また、「雨の日はお湯がぬるい」というのにも合点がいきます。いわゆる「自然の足し水」が多いからですね(笑)。

しばらくしたら先客の皆さんは上がられたようなので、おしんこどんが露天風呂の沖合を経由して男湯側に乱入(笑)。で、撮ってくれたのが右上画像というわけですね。ちなみにここは2食付き宿泊も格安なので、お湯に特徴はないけれど環境を考えれば泊まってみたい場所でもあります。

さてこのあとは再び日本海側に戻ります。せたな町の中心部(昔は「瀬棚」だったよなぁ。何でもかんでも平仮名に改名するというのはその地域の歴史や文化を無視した行為であり大反対!というのがTakema&おしんこどんの共通意見なんですが)に来たところで、どうやら町を一望する展望台があるというのでえっちらおっちら。いや、車でですけれどね(苦笑)。



うーむ、こりゃかなりいい感じの場所。

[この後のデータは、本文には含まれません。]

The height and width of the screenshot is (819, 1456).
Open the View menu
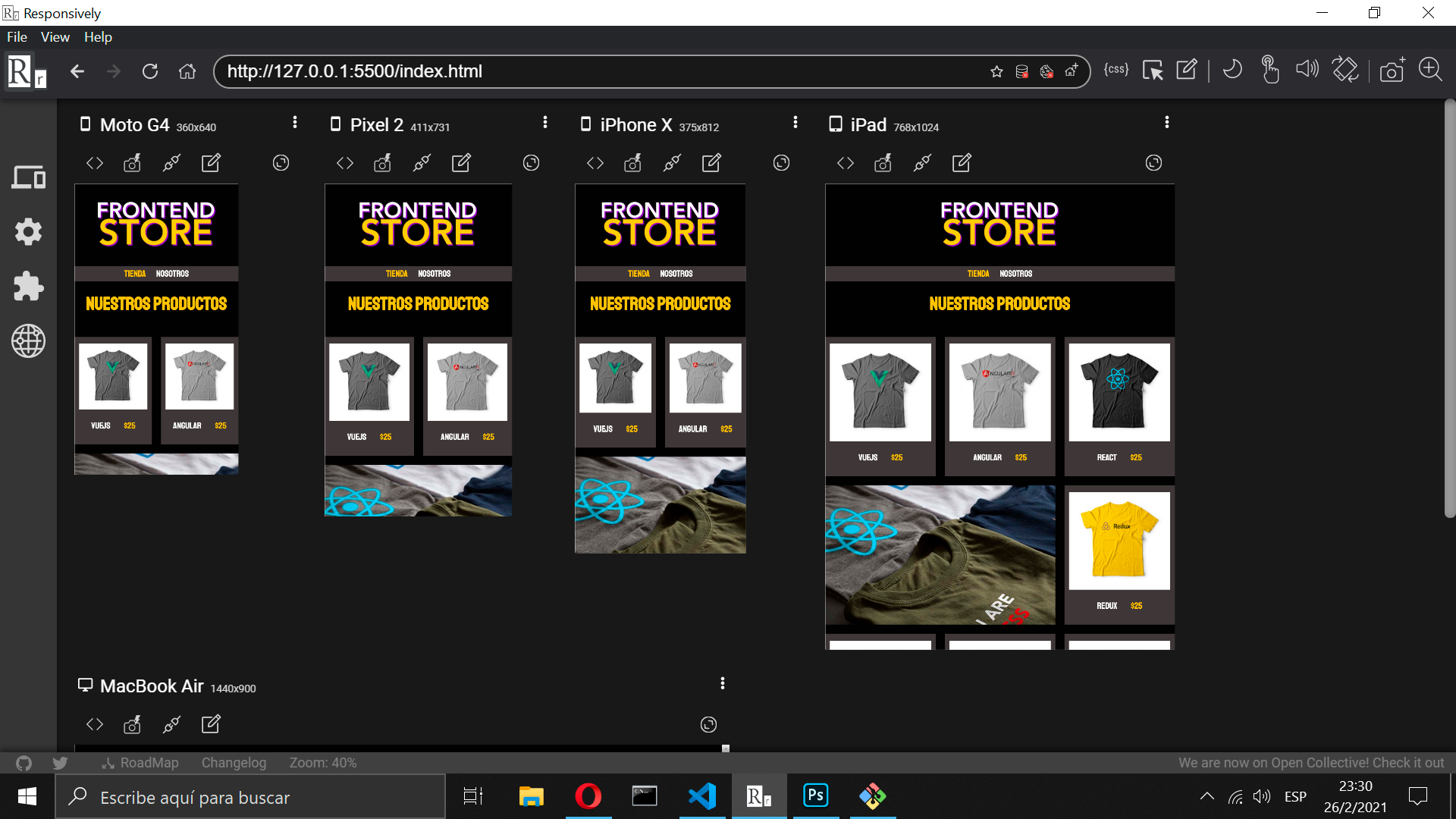coord(54,36)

すぐ横にはキャンプ場もあるしね(でもソロキャンパーにはちと高すぎ!)。

で、そろそろ今宵の宿泊地目指してきっちり移動すべき時間になってきました。でも、このまま行けば16:00過ぎには着いてしまいそう?ならば「一応17:00頃到着予定」と連絡しておいたこともあり、いきなり思いつきで「茂津多岬灯台」への分岐で左折!

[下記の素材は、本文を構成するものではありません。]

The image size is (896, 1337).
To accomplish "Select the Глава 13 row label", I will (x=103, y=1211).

分岐した道は、一気に一気に登りやがります。えらい急坂で、われらがフォレスターもかなりひいひい。いやブラックバードならストレスは感じないと思いますが、傾斜がゆるんだ辺りでいきなりダートになったりしますから、それはそれで願い下げです(笑)。舗装とダートが交互にある中を登り続け(ちなみに一部は大型オンロードバイクのもっとも苦手とする「深砂利」でした)、ようやく到着。

あれまー、何だか瀟洒な灯台です。もちろんここにも昔は「灯台守」がおられたようですが随分前に無人化され、また、2006年3月末をもって全国全ての灯台は無人化されたということです。「喜びも悲しみも幾年月」という映画も真の意味で過去のものになってしまっています。

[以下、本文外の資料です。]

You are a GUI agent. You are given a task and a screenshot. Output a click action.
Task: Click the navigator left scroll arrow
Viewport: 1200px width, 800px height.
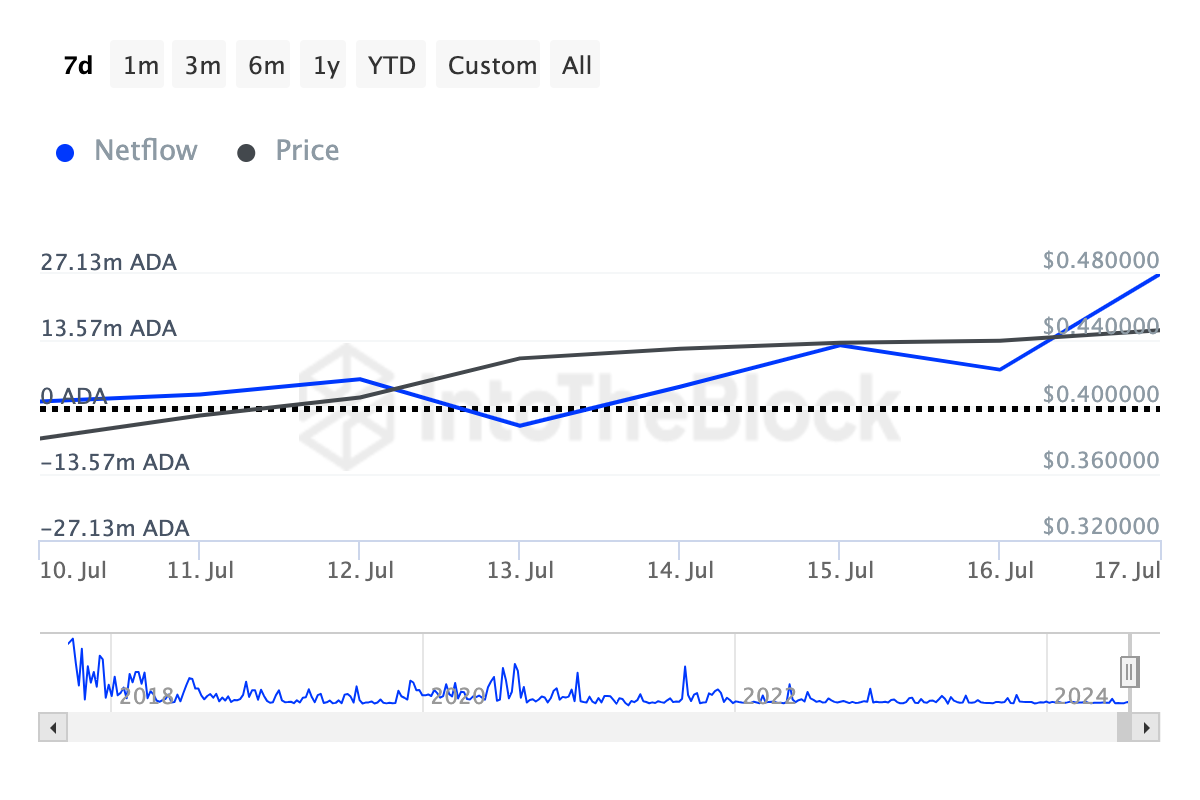[53, 727]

しかし、ここでわれわれが感じたのはそのようなノスタルジックな感傷ではありません。感じたのはもっと俗でベタな庶民的感情なんですよ。それは‥

ということ。右上の画像(マウスオンで拡大画像に変わります)によると、ここ茂津多岬灯台は1937年に日本一の高さ(海面から灯台の先端までの高さ)を誇るコンクリート製灯台として築造されたのですが、その後1951年に余部灯台に日本一の座を譲ったそうです。と、そこまではよくあること。で、2001年に屋根部分の改修を行い、「再び日本一になった」そうなのですが‥。

何だか灯台屋根部分の先端に「とってつけたような」△(三角)がのっかっていますよね。これって何?ちなみにマウスオン画像を見るとわかりますが現在2位の余部鉄橋との高さの差は89cm。ただでさえひょろ長い三角屋根、そしてその上にまた三角というわけですから、これは「日本一奪還のためにわざわざこしらえたのでは?」と思われても仕方ないような気がするんですが(笑)。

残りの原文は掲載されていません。